The James Webb Space Telescope will be the most important space observatory of the next decade, serving astronomers from all over the world. It is an international collaboration between NASA, the European Space Agency and the Canadian Space Agency (CSA).
Webb is a remarkable feat of human engineering that took some serious teamwork by the three agencies. Over the life of development over 10,000 people worked on the telescope in 14 countries. The Canadian Space Agency and European Space Agency contributed scientific instruments that will navigate the telescope to its destination.
LOOKING BACK AT THE HISTORY OF THE UNIVERSE, ALIEN LIFE
The $10 billion dollar James Webb Space Telescope, which has seen multiple precautionary launch delays. It is regarded as one of the greatest scientific endeavours in space history. The Webb telescope will detect and show the very first stars and galaxies to ever shine in the Universe. It will have the power to probe the atmospheres of distant planets to look for gases that might hint at the presence of life.

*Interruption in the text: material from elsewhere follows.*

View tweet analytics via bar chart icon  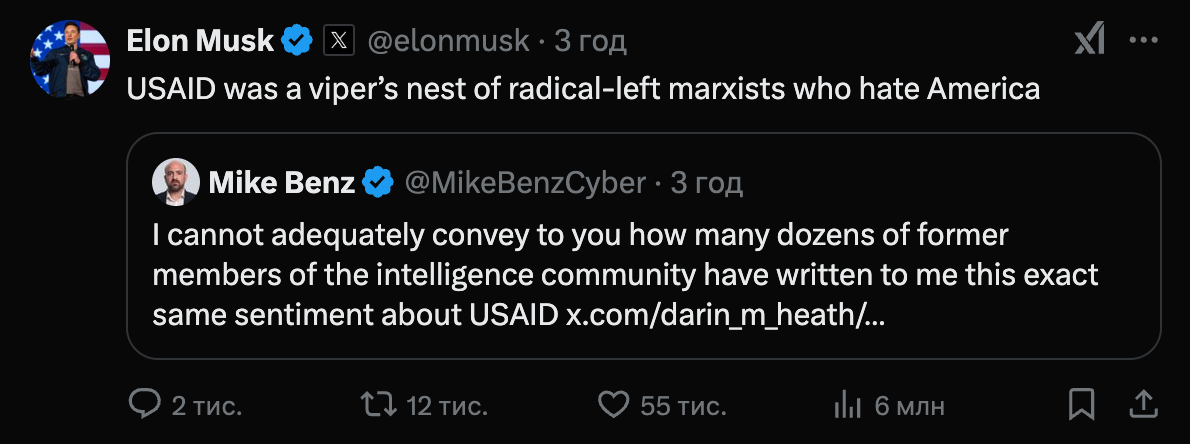coord(848,405)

These stars in JWST’s purview are thought to have become visible about up to 200 million years after the Big Bang, over 13.5 billion years ago and will have taken billions of years to travel the cosmos.

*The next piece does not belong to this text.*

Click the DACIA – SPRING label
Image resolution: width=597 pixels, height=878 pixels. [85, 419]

It should be possible for Webb to detect the moment when the darkness ended and the early first flickered into life. It’s much bigger than the Hubble telescope, which has been orbiting Earth since 1990 and is tuned to detect light that Hubble cannot – in the infrared. This light is invisible to the human eye, but it’s the type of light in which the glow from the most distant objects in the Universe will show up.
A FEAT OF SPACE ENGINEERING FROM CANADA, USA, AND EUROPE
A joint project from the Canadian Space Agency, European Space Agency, and NASA over 200 scientists from around the world will study the cosmos and bring new revelations about the formation and existence of our universe.
The CSA is contributing two important elements to the Webb Telescope:
- the Fine Guidance Sensor (FGS), which will allow the telescope to point at and focus on objects of interest
- the Near-Infrared Imager and Slitless Spectrograph (NIRISS), a scientific instrument that will help study many astronomical objects, from exoplanets to distant galaxies
The Webb telescope has been referred to as the “Origami” or “Transformer” telescope. It’s so large that to launch it into space, the telescope must be folded up inside the rocket and reassembled at its destination.
The live coverage of the launch is available on NASA TV.